How Product Leaders Build Differentiated Products in the Age of AI
Powerful AI models are now widely available. Open-source models, APIs, and rapid tooling mean that almost anyone can build an AI-powered product.
Which raises an important question for product leaders:
If everyone has access to the same technology, how do you build something truly differentiated?
In practice, differentiation rarely comes from the model itself. It comes from how the product is designed around data, workflows, and domain expertise.
Here are four principles that consistently show up in differentiated products.
1. Proprietary Data Creates the Real Moat
AI models are increasingly commoditized. What is not commoditized is data that competitors cannot easily access. The model is the engine, but your data is the fuel.
The strongest products generate proprietary data through real-world usage.
Examples include:
Stripe learning from payment transaction data
Salesforce capturing customer interaction history
ServiceNow learning from enterprise workflow execution
Over time, this data continuously improves the product.
A useful question for product teams is:
Does our product generate data that makes the system smarter over time?
Products that do become harder to replicate.
2. Integrate AI Into Workflows, Not Just Features
Many companies add AI as a feature — summaries, assistants, or chatbots.

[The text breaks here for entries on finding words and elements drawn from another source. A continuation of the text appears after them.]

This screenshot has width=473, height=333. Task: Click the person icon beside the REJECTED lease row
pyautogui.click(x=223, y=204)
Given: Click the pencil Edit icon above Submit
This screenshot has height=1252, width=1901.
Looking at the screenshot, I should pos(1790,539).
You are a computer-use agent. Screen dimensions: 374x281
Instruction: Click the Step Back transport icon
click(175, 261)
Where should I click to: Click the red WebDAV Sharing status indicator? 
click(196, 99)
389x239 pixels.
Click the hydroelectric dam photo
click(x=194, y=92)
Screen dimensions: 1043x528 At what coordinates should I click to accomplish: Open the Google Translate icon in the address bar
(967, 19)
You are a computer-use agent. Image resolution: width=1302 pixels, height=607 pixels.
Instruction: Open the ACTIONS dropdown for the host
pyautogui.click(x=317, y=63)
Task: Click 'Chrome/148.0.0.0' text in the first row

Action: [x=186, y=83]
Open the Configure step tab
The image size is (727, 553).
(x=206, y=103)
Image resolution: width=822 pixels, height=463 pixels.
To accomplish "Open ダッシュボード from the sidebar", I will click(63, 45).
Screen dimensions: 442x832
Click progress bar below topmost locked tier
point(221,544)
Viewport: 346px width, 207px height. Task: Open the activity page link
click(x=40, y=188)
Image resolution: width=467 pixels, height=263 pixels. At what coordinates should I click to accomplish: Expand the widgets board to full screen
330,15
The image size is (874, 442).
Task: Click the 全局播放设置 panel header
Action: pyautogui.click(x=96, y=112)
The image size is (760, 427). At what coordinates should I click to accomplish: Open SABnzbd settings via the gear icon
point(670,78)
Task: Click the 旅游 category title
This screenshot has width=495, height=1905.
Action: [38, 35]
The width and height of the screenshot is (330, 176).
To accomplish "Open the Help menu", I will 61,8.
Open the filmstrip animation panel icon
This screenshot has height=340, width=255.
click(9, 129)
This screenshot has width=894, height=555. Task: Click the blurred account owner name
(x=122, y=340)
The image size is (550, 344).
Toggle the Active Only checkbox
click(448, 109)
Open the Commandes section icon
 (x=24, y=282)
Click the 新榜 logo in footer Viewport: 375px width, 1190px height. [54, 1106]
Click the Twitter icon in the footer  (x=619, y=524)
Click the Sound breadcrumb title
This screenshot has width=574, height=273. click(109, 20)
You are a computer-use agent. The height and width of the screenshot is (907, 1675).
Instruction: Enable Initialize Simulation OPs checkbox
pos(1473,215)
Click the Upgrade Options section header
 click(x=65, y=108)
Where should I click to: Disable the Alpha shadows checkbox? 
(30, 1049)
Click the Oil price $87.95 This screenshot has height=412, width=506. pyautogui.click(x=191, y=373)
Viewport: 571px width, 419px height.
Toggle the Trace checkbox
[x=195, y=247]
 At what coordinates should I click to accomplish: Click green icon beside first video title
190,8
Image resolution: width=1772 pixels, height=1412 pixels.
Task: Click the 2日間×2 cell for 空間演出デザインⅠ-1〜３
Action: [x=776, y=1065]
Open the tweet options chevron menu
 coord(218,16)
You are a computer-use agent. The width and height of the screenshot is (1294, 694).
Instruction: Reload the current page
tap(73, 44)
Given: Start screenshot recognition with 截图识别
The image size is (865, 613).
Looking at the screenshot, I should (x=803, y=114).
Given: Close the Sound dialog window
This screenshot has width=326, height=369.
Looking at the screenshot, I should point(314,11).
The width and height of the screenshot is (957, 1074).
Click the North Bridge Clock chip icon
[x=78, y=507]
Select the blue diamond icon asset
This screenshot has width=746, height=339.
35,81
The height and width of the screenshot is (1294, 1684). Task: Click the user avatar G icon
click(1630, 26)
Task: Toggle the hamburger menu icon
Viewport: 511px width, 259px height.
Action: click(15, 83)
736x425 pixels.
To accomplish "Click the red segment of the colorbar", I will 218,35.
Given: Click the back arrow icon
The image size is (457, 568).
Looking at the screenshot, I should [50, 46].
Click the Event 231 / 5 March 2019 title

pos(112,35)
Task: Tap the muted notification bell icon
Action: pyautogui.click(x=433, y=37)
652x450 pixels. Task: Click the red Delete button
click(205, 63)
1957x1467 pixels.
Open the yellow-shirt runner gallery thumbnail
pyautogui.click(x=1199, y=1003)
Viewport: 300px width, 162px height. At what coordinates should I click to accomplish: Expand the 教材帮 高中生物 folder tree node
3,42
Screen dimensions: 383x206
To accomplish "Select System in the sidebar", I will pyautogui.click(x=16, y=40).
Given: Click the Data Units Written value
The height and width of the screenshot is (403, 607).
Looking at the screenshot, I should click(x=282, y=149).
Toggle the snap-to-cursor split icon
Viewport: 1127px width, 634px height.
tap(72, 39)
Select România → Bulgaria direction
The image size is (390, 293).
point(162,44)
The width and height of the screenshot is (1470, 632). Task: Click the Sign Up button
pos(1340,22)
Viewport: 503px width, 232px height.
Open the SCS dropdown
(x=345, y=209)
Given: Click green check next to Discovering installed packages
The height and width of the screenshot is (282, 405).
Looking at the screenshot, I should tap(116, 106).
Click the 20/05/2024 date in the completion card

These are useful but quickly become table stakes.
True differentiation comes from AI-native workflows. Your AI strategy cannot just be a "Sidecar" (a chatbot sitting next to your app). The goal isn't to give the user a new tool to manage; it's to make their existing tools smarter.
For example:
Instead of building - AI that summarizes support tickets
Build - AI that triages, prioritizes, and routes tickets automatically.
In the first case AI produces insight. In the second case AI moves work forward.
That is where real product value emerges.
3. Design for Human-in-the-Loop Systems
In high-stakes enterprise environments, "fully automated" is often a synonym for "risky." As PMs, we have to recognize 2 things:
Real workflows involve ambiguity, risk, and exceptions, and
Trust is a functional requirement.
The most effective products combine AI with human judgment. Therefore, "Human in the Loop" (HITL) shouldn't be seen as a failure of the AI to be autonomous. It is a strategic design choice.
Common patterns include:
AI proposes → Human approves
AI flags anomalies → Human investigates
AI drafts → Human edits
This approach increases trust, accuracy, and adoption.
Instead of replacing humans, great products make them significantly more effective.
4. Specialize the Intelligence
General AI models are powerful but generic. And, they are often overkill—expensive, slow, and prone to hallucinations. Differentiated products often incorporate domain-specific intelligence.
This may involve:
Industry-specific datasets
Workflow context
Organizational knowledge
Fine-tuned models
For example, AI built for legal workflows must understand contracts and clauses.
AI built for healthcare must understand clinical documentation.
Domain specialization turns general AI into practical decision support.
Final Thought
In the early days of SaaS, the winners digitized workflows. In the age of AI, the winners will intelligently automate them.
As product leaders, we need to stop asking "How can we add AI?" and start asking "What can we do with our data and workflows that no one else can touch?"
Is your AI strategy just a fresh coat of paint, or is it actually part of the foundation?
AI models may become commodities. Thoughtful product design will not.